__Okuma Parçası__
++++++
Biz buna “enkaz devralmak ” deriz bu ülkede. Emin olun, şu anda uğraştığınız ekonomik sorunlardan çok daha vahimi, Bush’un bıraktığı siyasi enkazdır. Türkiye ve Ortadoğu’da, yılların birikmiş yıkımlarını ve kitlelerin”haklı önyargılarını” temizlemek sizin için çok kolay olmayacak. Çünkü insanlar ABD yüzünden çok ağır bedeller ödediler.
NASIL BİR DÜNYA BIRAKACAĞIZ GELECEK KUŞAKLARA?
Olay gelip şuna kilitleniyor Sn. Başkan: Nasıl bir dünya bırakacağız gelecek kuşaklara? Gittikçe din ve etnik savaşların bataklığına doğru çekilen önyargılı çamurlu yollar mı bırakacağız, yoksa çıkar hesapları uğruna ABD’nin yıktığı insanlık erdeminin kulelerini tekrar barış, etik siyaset ve şu aşamada çok ütopik görünen “dünya evrensel kardeşliği” üzerine sağlamlaştırarak geliştirebilecek miyiz? ABD Irak savaşına harcadığı paranın yarısıyla dünya açlığını yok edebilir, dünyayı gestapoluk değil, yardımseverlik üstünden fethedip liderliğini pekiştirebilirdi. Sizin de bundan pek farklı düşündüğünüzü sanmıyorum.
Sn. Başkan, saf bir insan değilim ve ABD’nin yarın “sosyal demokrat” bir Avrupa ülkesine dönüşmesinin kolay erişilebilir bir rüya olmadığını biliyorum. Ama yine de siz, dünyanın ABD’den bekledikleri ile Amerikan çıkarları arasındaki farklı bir denge bulmak durumundasınız. “Büyük Amerikan Ana Şirketleri” ve gözlerinizin içine umutla bakan aç Afrikalı veya barışsever dünya vatandaşı arasındaki uçurumda, bir akrobatın yüksek gerilimli ipi üzerinde denge arayacaksınız.
Ama şansınız şu Sayın Başkan: Dünya sizi ilk anda çok sevdi. Bu şansı kullanmanız lazım. Dünyadaki “solcu” ve “Amerikan Emperyalizmi” düşmanı olmalarına rağmen, size karşı umut ve sempati besleyen milyonlarca insana karşı bir sorumluluğunuz var. Öte yandan oturduğunuz koltuk ve sıfatınız nedeniyle size hiç güvenmemeyi tercih eden çok sayıda insan da var. Onlar da köşede bekliyorlar, “gördünüz mü hiçbir şey değişmedi” diyebilmek için … Bu dünya vatandaşlarına da kimsenin kızmaya hakkı yok, çünkü ABD’nin son 50 yıllık sicili olabildiğine kötü. İşte böyle bir ortamda, size inananların yüzünü kara çıkartmamayı başardığınız oranda, hem böyle düşünüp size şüpheyle bakanların fikrini degiştirirsiniz, hem de dünya tarihi üzerinden koca bir kalıcı yer edinme şansınız var.
++++++
__Sağlanan Veriler__

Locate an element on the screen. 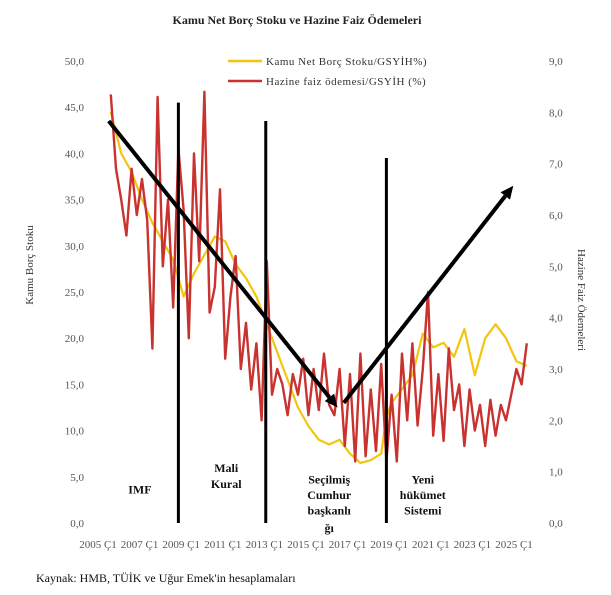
++++++
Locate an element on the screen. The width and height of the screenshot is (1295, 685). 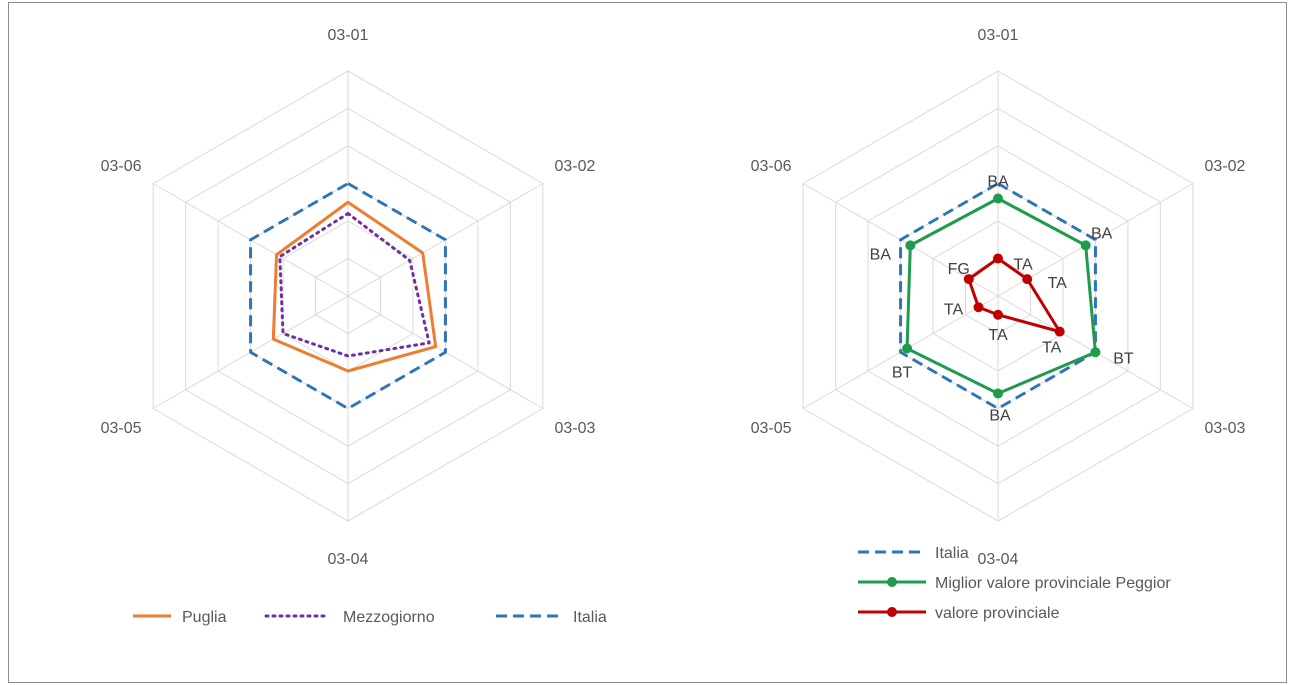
++++++
__Yapılacak Çalışmalar__
1. Aşağıdaki (a), (b) ve (c) ifadelerinin okuma parçasıyla uyuşup uyuşmadığını belirtin. Her biri için "evet" ya da "hayır" deyin ve kararı belirleyen sözleri parçadan aynen alıntılayın.
(a) ABD, Irak savaşına harcadığı paranın yarısıyla dünya açlığını yok edebilirdi.
(b) Yazar, ABD'nin sosyal demokrat bir Avrupa ülkesine dönüşmesini kolay erişilebilir bir rüya olarak görüyor.
(c) Dünya, başkanı ilk anda pek sevmedi.
2. Okuma parçasındaki şu cümleyi İngilizceye çevirin: "Emin olun, şu anda uğraştığınız ekonomik sorunlardan çok daha vahimi, Bush’un bıraktığı siyasi enkazdır."
3. Okuma parçasından, "Ama şansınız şu" sözcüklerini içeren kısımla açılıp "edinme şansınız var." sözcükleriyle kapanan bölümü hiçbir değişiklik yapmadan yazın.

__Alıştırma Çözümleri__
1.
(a) Evet: "ABD Irak savaşına harcadığı paranın yarısıyla dünya açlığını yok edebilir"
(b) Hayır: "ABD’nin yarın “sosyal demokrat” bir Avrupa ülkesine dönüşmesinin kolay erişilebilir bir rüya olmadığını biliyorum"
(c) Hayır: "Dünya sizi ilk anda çok sevdi."

2. Rest assured, far graver than the economic problems you are currently dealing with is the political wreckage Bush left behind.

3.
Ama şansınız şu Sayın Başkan: Dünya sizi ilk anda çok sevdi. Bu şansı kullanmanız lazım. Dünyadaki “solcu” ve “Amerikan Emperyalizmi” düşmanı olmalarına rağmen, size karşı umut ve sempati besleyen milyonlarca insana karşı bir sorumluluğunuz var. Öte yandan oturduğunuz koltuk ve sıfatınız nedeniyle size hiç güvenmemeyi tercih eden çok sayıda insan da var. Onlar da köşede bekliyorlar, “gördünüz mü hiçbir şey değişmedi” diyebilmek için … Bu dünya vatandaşlarına da kimsenin kızmaya hakkı yok, çünkü ABD’nin son 50 yıllık sicili olabildiğine kötü. İşte böyle bir ortamda, size inananların yüzünü kara çıkartmamayı başardığınız oranda, hem böyle düşünüp size şüpheyle bakanların fikrini degiştirirsiniz, hem de dünya tarihi üzerinden koca bir kalıcı yer edinme şansınız var.